Androstenedione (also known as
4-androstenedione) is a 19-
carbon steroid hormone produced in the
adrenal glands and the
gonads as an intermediate step in the
biochemical pathway that produces the
androgen testosterone and the
estrogens estrone and
estradiol.
Synthesis
Androstenedione is the common precursor of male and female sex hormones. Some androstenedione is also secreted into the plasma, and may be converted in peripheral tissues to testosterone and estrogens.
Androstenedione originates either from the conversion of dehydroepiandrosterone or from 17-hydroxyprogesterone. Conversion of dehydroepiandrosterone to androstenedione requires 17,20 lyase. 17-hydroxyprogesterone, on the other hand, requires 17,20 lyase for its synthesis. Thus, both reactions that produce androstenedione directly or indirectly depend on 17,20 lyase.
Androstenedione is further converted to either testosterone or estrogen. Conversion of androstenedione to testosterone requires the enzyme 17β-hydroxysteroid dehydrogenase, while conversion of androstenedione to estrogen (e.g. estrone and estradiol requires the enzyme aromatase.
The production of adrenal androstenedione is governed by ACTH, whereas production of gonadal androstenedione is under control by gonadotropins. In premenopausal women, the adrenal glands and ovaries each produce about half of the total androstendione (about 3 mg/day). After menopause,
androstenedione production is about halved, primarily due to the reduction of the steroid secreted by the ovary. Nevertheless, androstenedione is the principal steroid produced by the postmenopausal ovary.
Endocrine function
In females, androstenedione is released into the blood by
theca cells. The function of this is to provide androstenedione substrate for
estrogen production in
granulosa cells, since these cells lack 17,20 lyase required for androstenedione. Similarly, theca cells lack the enzyme aromatase required to make estrogens themselves. Thus, theca cells and granulosa cells work together to form estrogen.
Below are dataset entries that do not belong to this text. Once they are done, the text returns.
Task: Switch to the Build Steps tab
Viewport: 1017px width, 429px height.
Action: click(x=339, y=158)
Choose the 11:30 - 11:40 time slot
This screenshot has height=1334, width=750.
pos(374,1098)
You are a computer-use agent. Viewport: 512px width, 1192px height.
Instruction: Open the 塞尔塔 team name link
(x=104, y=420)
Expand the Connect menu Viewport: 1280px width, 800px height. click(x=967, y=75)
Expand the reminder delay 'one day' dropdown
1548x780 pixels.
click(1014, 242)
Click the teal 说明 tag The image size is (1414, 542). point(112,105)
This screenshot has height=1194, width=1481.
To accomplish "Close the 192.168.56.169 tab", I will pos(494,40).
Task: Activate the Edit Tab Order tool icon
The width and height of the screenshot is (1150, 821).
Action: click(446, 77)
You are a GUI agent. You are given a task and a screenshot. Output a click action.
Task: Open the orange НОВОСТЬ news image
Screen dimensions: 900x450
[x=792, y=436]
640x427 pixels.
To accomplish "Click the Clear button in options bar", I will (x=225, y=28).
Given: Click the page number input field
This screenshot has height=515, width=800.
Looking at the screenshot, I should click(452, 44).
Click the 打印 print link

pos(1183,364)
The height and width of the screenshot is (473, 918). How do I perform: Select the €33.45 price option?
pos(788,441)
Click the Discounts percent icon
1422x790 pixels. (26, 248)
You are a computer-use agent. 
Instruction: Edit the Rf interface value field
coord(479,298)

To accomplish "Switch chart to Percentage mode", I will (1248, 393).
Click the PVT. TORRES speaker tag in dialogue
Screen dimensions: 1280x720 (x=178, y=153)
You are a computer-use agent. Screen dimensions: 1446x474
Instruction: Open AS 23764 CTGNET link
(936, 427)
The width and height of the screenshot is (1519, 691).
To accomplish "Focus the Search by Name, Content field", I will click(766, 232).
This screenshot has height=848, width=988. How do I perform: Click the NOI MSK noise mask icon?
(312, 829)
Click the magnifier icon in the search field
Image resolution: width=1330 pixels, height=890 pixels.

Androstenedione as a supplement
History
Androstenedione was manufactured as a
dietary supplement, often called
andro (or
andros) for short. Andro was in common use in
Major League Baseball throughout the 1990s by record-breaking sluggers like
Mark McGwire. The supplement is banned by the
World Anti-Doping Agency, and hence from the
Olympic Games.
On March 12, 2004, the Anabolic Steroid Control Act of 2004 was introduced into the United States Senate. It amended the Controlled Substance Act to place both anabolic steroids and prohormones on a list of controlled substances, making possession of the banned substances a federal crime. The law took effect on January 20, 2005. Surprisingly, andro was legally defined as an anabolic steroid, even though there is scant evidence that androstenedione itself is anabolic in nature.
On April 11, 2004, the United States Food and Drug Administration banned the sale of Andro, citing that the drug poses significant health risks commonly associated with steroids.
Androstenedione is currently banned by the US military.
Biological Effects
Androstenedione has been shown to increase serum testosterone levels over an eight-hour period in men when taken as a single oral dose of 300mg per day, but a 100mg dose had no significant effect on serum testosterone. However, serum levels of estradiol increased following both the 100mg and 300mg doses. The study also reported that the serum level of estrogens and testosterone produced varied widely between individuals. A 2006 review paper summarized several studies which examined the effect of androstenedione on strength training. At dosages of 50mg or 100mg per day, andro had no effect on muscle strength or size, or on body fat levels. One study utilized a daily dosage of 300mg of androstenedione combined with several other supplements, and also found no increase in strength when compared to a control group that did not take the supplements. The review authors speculate that sufficiently high doses may indeed lead to increased muscle size and strength. However, due to the federal ban on androstenedione supplements, it is difficult to carry out new research on its positive and negative effects. The review authors conclude that individuals should not use androstenedione supplements due to the lack of evidence of beneficial effects, the wide variation in individual responses to the supplement, and the risk of unknown side effects.
Because androstenedione is converted in part to estrogens, persons taking this supplement may have estrogenic side-effects, although none of the studies cited above used a sufficiently high dosage to draw any conclusions.